_Work to be completed_.
Using the material below, repeat exactly the lines from the one with "Where should I click to: Switch" through the one with "Where should I click to: Enable", ends included, without any images.

_Data provided_.
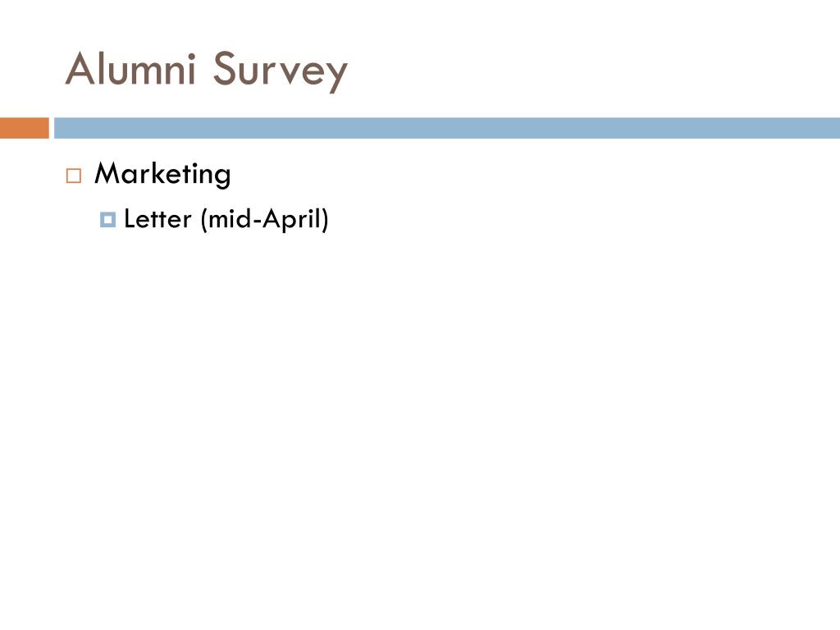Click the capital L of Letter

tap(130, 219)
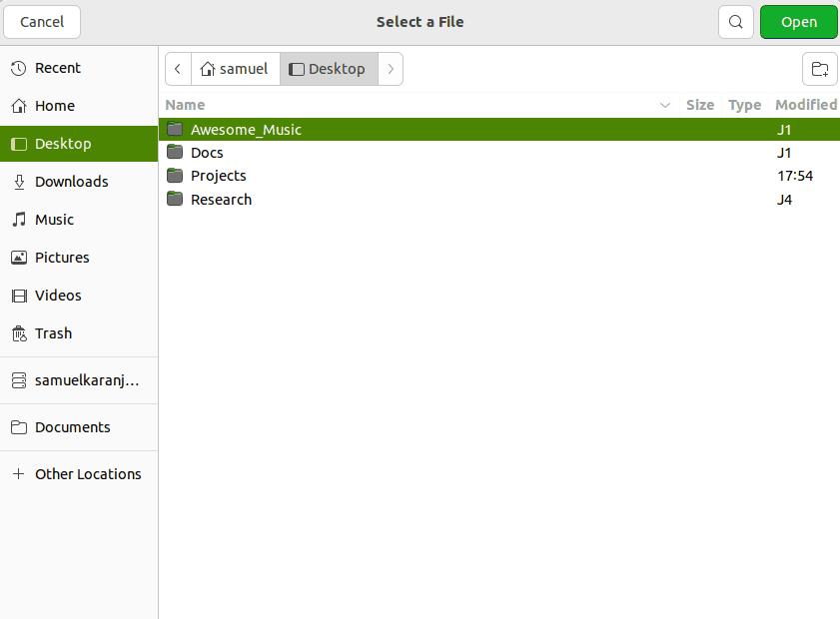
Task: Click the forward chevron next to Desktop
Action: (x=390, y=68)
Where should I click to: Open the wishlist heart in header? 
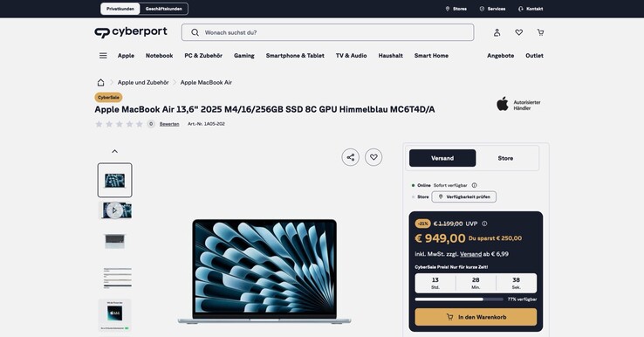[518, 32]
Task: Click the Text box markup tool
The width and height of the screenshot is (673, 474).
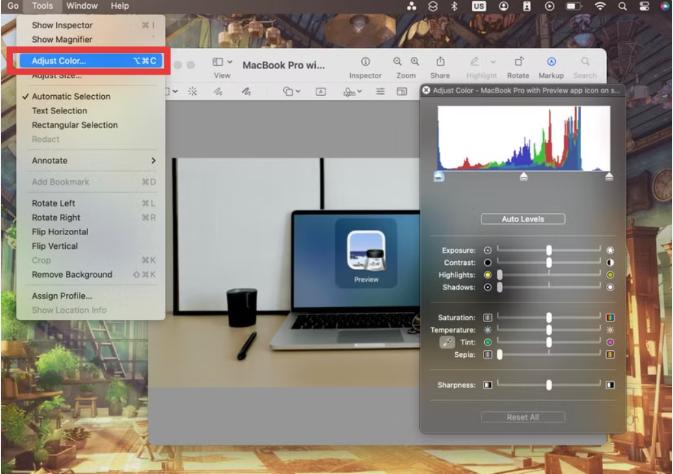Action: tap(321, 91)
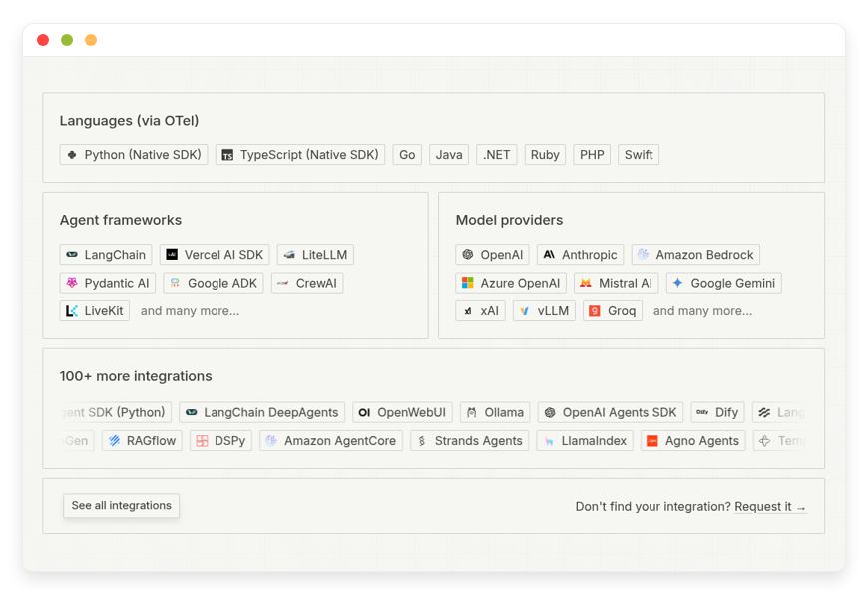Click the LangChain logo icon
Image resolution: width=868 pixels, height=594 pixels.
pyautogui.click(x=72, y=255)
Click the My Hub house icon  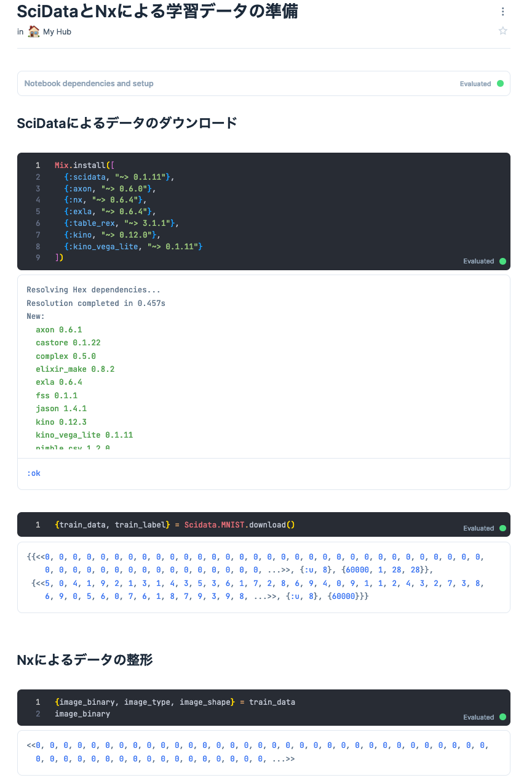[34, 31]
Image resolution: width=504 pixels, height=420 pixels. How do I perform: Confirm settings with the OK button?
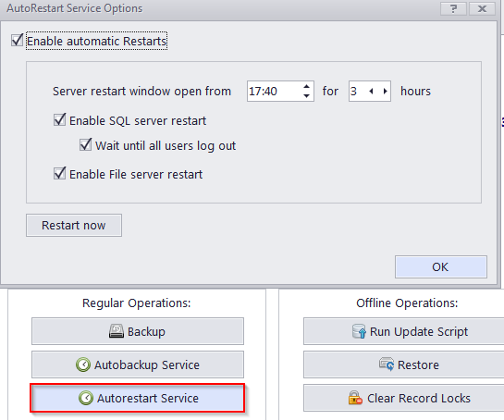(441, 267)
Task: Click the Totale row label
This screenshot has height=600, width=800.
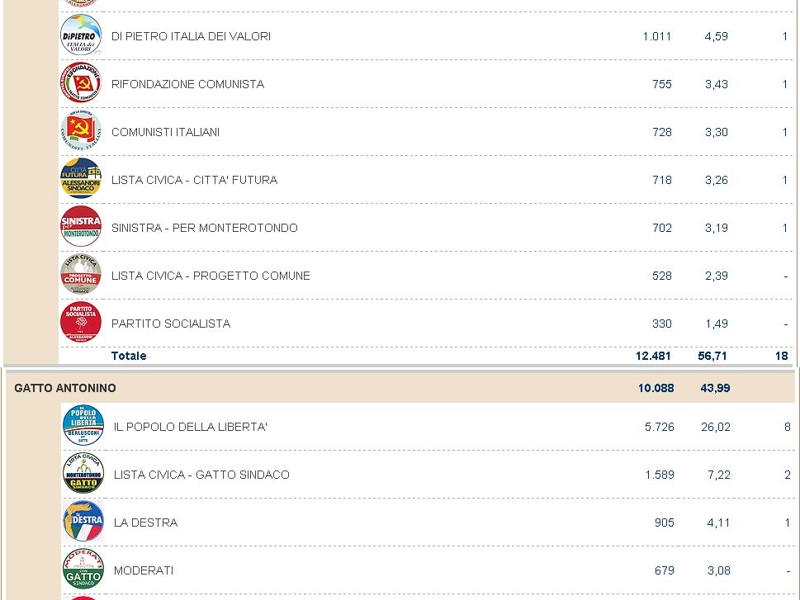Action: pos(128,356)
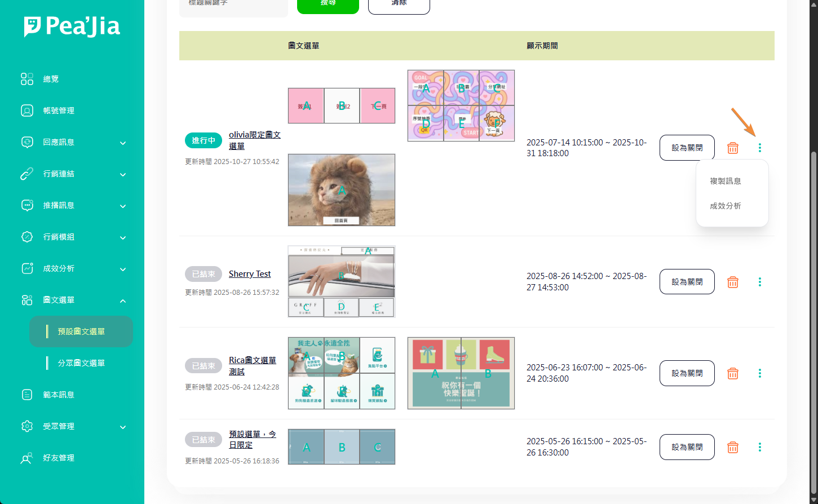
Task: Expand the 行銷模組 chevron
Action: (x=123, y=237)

* * *

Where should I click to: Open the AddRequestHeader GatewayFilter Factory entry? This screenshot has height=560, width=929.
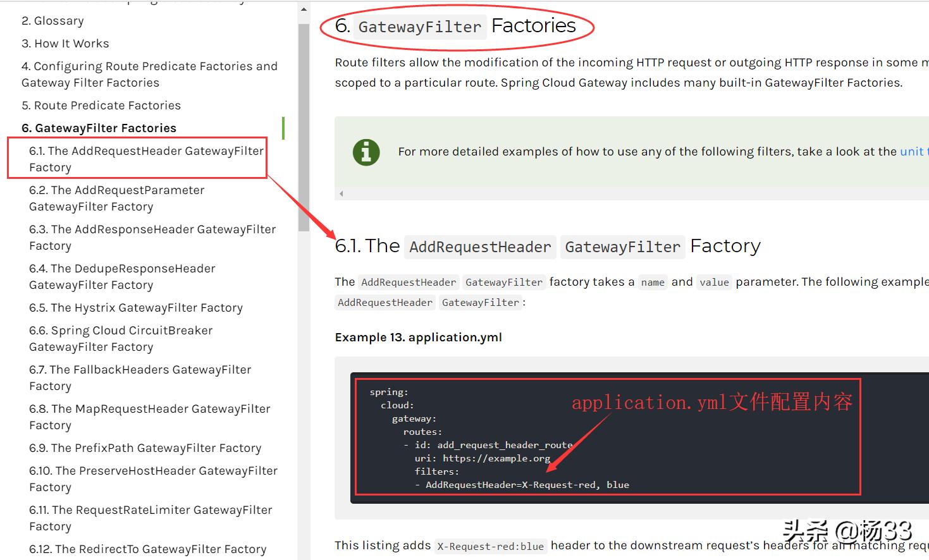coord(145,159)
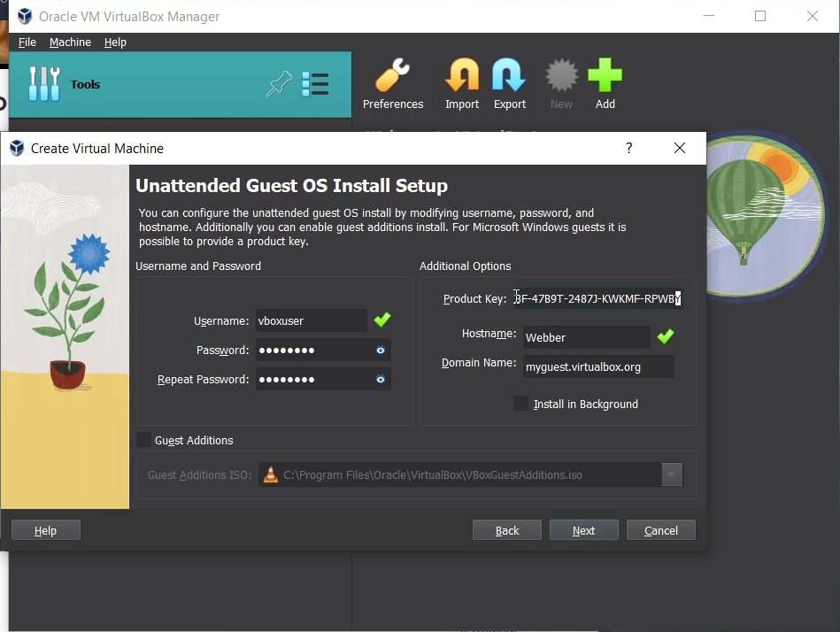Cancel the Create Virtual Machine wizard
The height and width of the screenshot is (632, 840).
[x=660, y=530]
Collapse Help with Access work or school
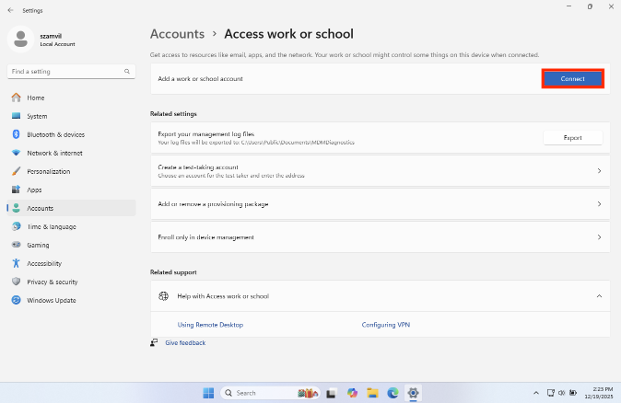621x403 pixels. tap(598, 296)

--

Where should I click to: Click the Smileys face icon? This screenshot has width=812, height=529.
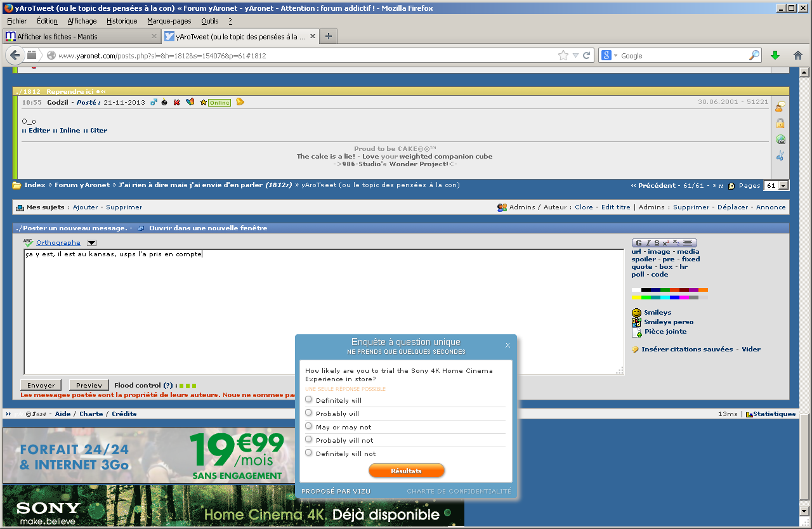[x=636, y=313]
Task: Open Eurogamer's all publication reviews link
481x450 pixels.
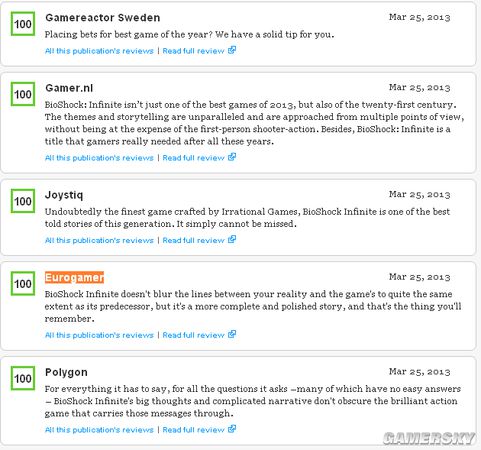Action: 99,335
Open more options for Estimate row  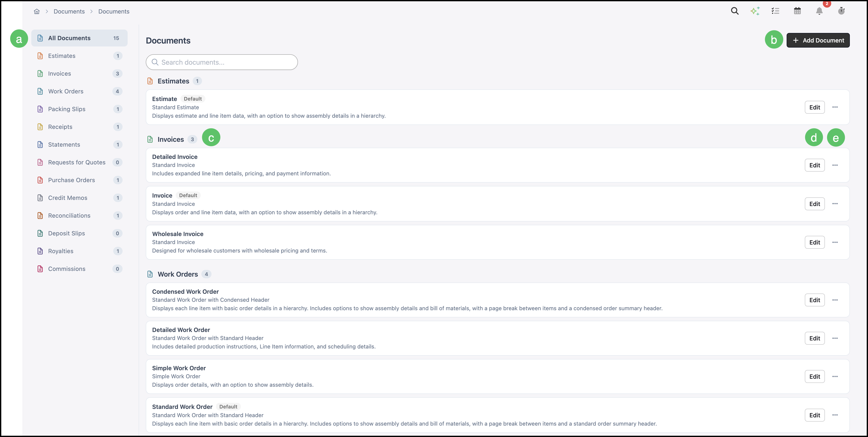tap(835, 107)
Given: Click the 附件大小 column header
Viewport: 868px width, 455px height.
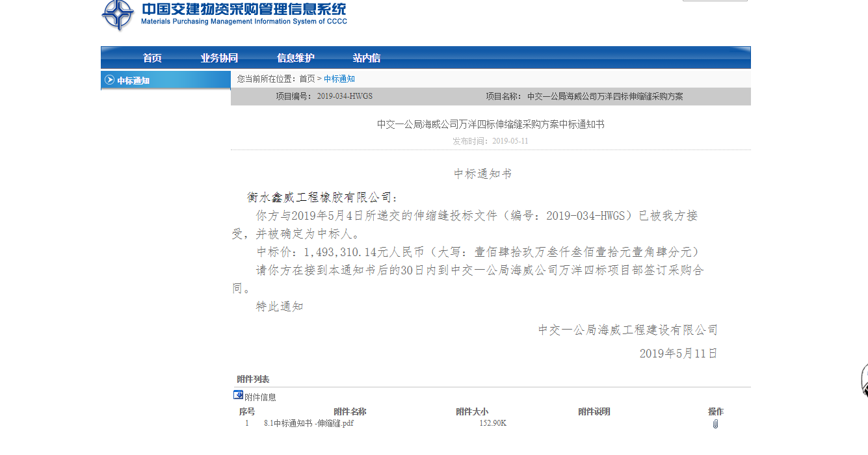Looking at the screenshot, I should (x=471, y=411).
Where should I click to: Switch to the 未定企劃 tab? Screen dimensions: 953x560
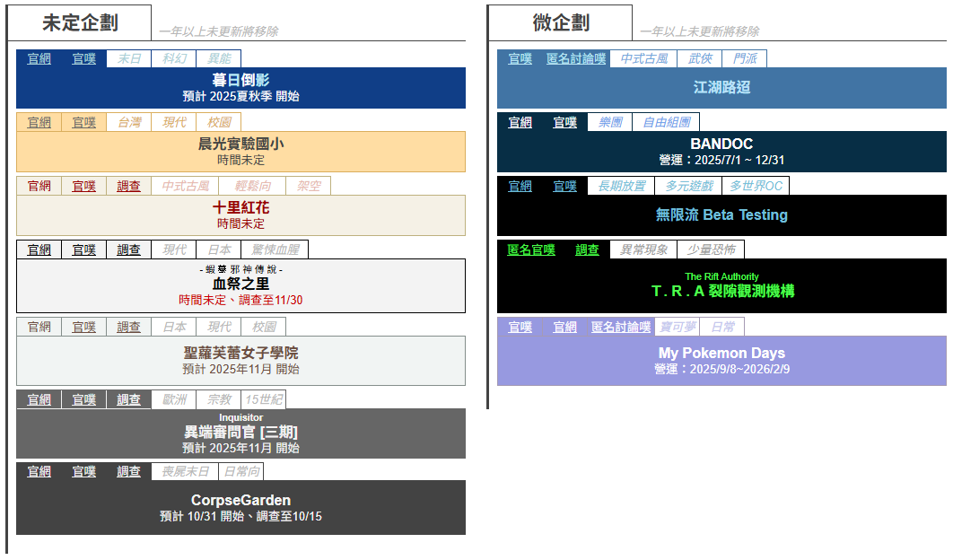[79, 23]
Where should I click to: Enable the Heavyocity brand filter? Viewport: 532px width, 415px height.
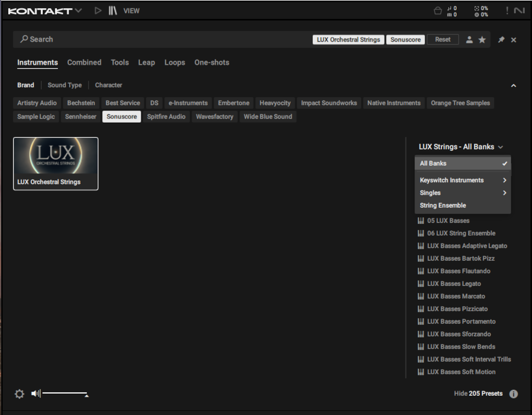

_Answer space_.
Where should I click to: Switch to the 未定企劃 tab? Screen dimensions: 953x560
[79, 23]
Where should I click to: Enable the Heavyocity brand filter? Viewport: 532px width, 415px height.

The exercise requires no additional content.